If it was a trick, it was a damn good one.
Still, the advice Julie recounts is wise. I have whole-boned nothing more complicated than a raw turkey breast, and had to take frequent time-outs just to cuss. Know your bird, know yourself...but, if you are inclined to experimentation or masochism, an excellent online guide is Boning Birds Whole. Step-by-step, excellent (though vaguely obscene) photos, it will walk you through the process.
In my limited experience, nimble fingers and a quick mind are more important than a sharp boning knife at the muscle-tendon-bone connection. At some point, the tendon should stay connected to the bone, since the thicker parts are not pleasant eating. There is a natural tendency to "meat imperialism" - since your commitment increases with the time you spend. you'll want to leave as much as possible connected to the "main mass" as it slowly accumulates and you'll want to get as close to the bone as is humanly possible.

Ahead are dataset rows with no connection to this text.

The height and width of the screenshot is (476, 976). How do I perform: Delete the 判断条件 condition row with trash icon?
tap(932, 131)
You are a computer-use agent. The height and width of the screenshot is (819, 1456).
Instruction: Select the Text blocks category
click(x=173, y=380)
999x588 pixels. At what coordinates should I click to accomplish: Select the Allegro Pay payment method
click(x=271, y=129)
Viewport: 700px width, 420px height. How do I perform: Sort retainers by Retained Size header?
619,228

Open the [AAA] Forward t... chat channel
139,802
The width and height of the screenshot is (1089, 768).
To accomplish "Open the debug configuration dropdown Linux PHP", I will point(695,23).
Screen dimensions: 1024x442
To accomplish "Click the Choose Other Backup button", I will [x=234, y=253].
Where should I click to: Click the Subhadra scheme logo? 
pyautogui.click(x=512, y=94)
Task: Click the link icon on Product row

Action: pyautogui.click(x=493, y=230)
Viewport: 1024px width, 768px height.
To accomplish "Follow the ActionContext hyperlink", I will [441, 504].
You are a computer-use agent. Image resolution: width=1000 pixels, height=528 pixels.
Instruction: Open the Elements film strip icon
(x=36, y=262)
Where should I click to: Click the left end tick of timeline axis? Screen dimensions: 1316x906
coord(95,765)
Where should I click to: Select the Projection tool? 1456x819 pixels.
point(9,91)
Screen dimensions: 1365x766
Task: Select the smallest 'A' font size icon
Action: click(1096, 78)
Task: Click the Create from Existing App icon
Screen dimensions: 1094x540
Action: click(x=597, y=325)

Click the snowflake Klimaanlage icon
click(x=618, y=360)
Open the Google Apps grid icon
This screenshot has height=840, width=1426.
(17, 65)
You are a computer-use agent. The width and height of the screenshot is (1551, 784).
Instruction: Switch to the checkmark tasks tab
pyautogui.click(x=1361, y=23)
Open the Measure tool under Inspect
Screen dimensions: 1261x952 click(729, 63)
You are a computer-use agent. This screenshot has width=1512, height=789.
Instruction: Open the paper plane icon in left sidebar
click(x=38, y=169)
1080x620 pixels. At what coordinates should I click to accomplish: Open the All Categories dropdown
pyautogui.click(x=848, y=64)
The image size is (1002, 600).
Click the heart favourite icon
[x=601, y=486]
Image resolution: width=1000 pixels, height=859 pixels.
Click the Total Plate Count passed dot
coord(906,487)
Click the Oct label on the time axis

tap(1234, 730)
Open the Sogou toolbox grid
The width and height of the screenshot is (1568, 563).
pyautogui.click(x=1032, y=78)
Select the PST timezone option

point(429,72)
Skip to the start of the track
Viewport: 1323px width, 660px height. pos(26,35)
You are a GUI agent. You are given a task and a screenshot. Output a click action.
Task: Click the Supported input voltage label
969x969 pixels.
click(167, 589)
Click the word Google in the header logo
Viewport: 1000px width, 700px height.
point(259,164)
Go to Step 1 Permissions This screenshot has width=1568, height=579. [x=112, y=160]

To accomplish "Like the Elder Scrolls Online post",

You'll waste a lot of time if you let those impulses get to you. The other end of the tendon is in the meat itself, but it's generally a better place to cut, minimizing intrusion at the "mangle point". Clean incisions will close during cooking. Practice boning on some chicken thighs - they're very cheap. Thighs and legs are difficult, that's where the muscles are toughest and the tendons most prominent - a real challenge. That is, if you're inclined to try...but it might be easier than finding a butcher.